What happened is that they do not track (and report) your original cost basis for 1099-B purposes. That is because it is an RSU. Instead, they just reported gross proceeds ($5200) and $0 for everything else.

On your Schedule D you adjust the basis to the correct one, and as a comment you add that it was reported on W2 of the previous year. You then report the correct $1200 gain. You keep the documentation you have to back this up in case of questions (which shouldn't happen, since it will match what was indeed reported on your W2).

  • 1
    Thanks — I called Fidelity and although they were a bit cagey about avoiding anything that implied actual tax advice, they confirmed that this is exactly the case. And that the "Supplemental" page should have the right numbers (which is good, because it matches what I think they should be). Feb 15, 2015 at 20:48
  • They also noted that this wasn't the case for tax year 2013, but is new this year. Good times! Feb 15, 2015 at 20:49
  • Thank you for this. I'm using TurboTax and there's no option to leave a comment (to say that it was reported on the W2). Is simply adjusting the cost basis enough? Feb 17, 2018 at 21:28

The sale of shares on vesting convolutes matters. In a way similar to how reinvested dividends are taxed but the newly purchased fund shares' basis has to be increased, you need to be sure to have the correct per share cost basis. It's easy to confuse the total RSU purchase with the correct numbers, only what remained.

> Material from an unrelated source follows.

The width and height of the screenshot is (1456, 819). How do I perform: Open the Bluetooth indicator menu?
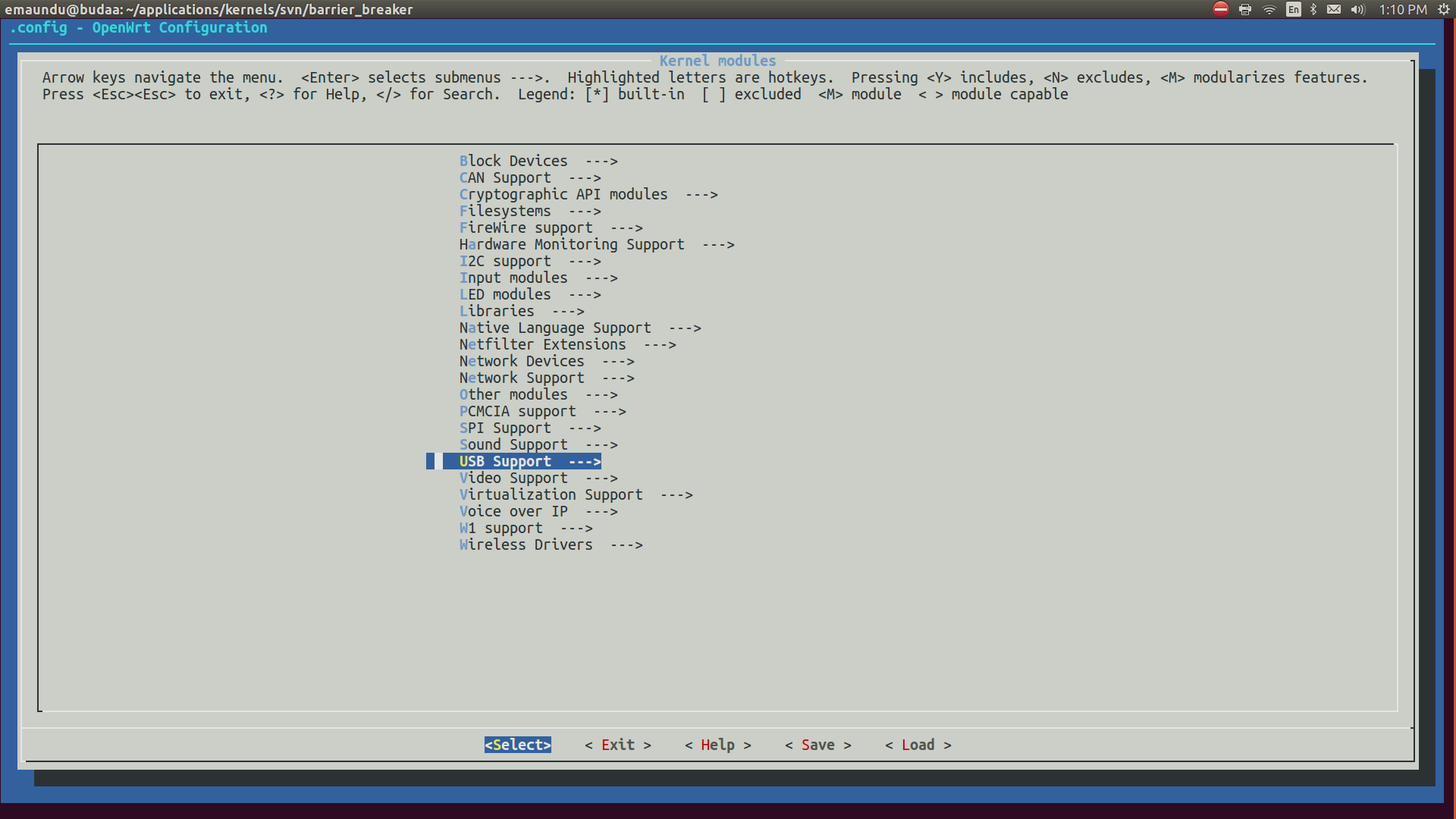[1313, 9]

The vesting stock is a taxable event, ordinary income. You then own the stock at that cost basis. A sale after that is long or short term and the profit is the to extent it exceeds that basis.

The fact that you got these shares in 2013 means you should have paid the tax then. And this is part two of the process. Of course the partial sale means a bit of math to calculate the basis of what remained.

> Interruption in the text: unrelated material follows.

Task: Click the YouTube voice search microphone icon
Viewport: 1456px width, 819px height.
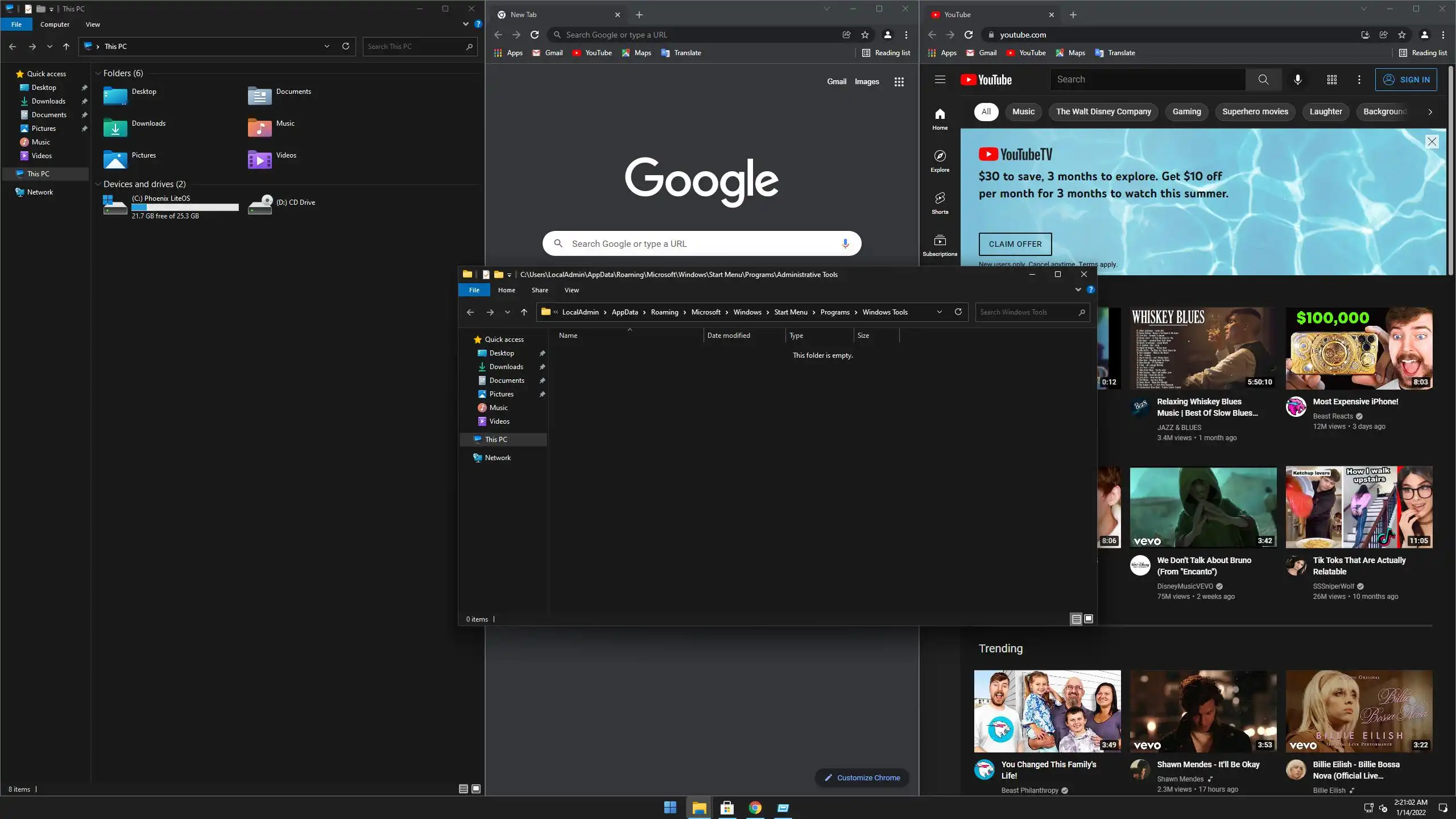Action: (x=1297, y=80)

  • The shares sold at vesting were automatically sold in order to cover witholding; can you elaborate on how that convolutes matters for the remainder? Feb 13, 2015 at 21:21
  • 1
    It doesn't convolute anything, the problem is the Fidelity reporting on 1099. For RSU, apparently, they're allowed to officially not report basis (as they don't know what was reported on W2), and the employee has to adjust on his/her own. The basis of what's remained is calculated based on the vest price, and the partial sale has nothing to do with it (in fact - the part that is sold is calculated based on the calculated basis, not the other way around).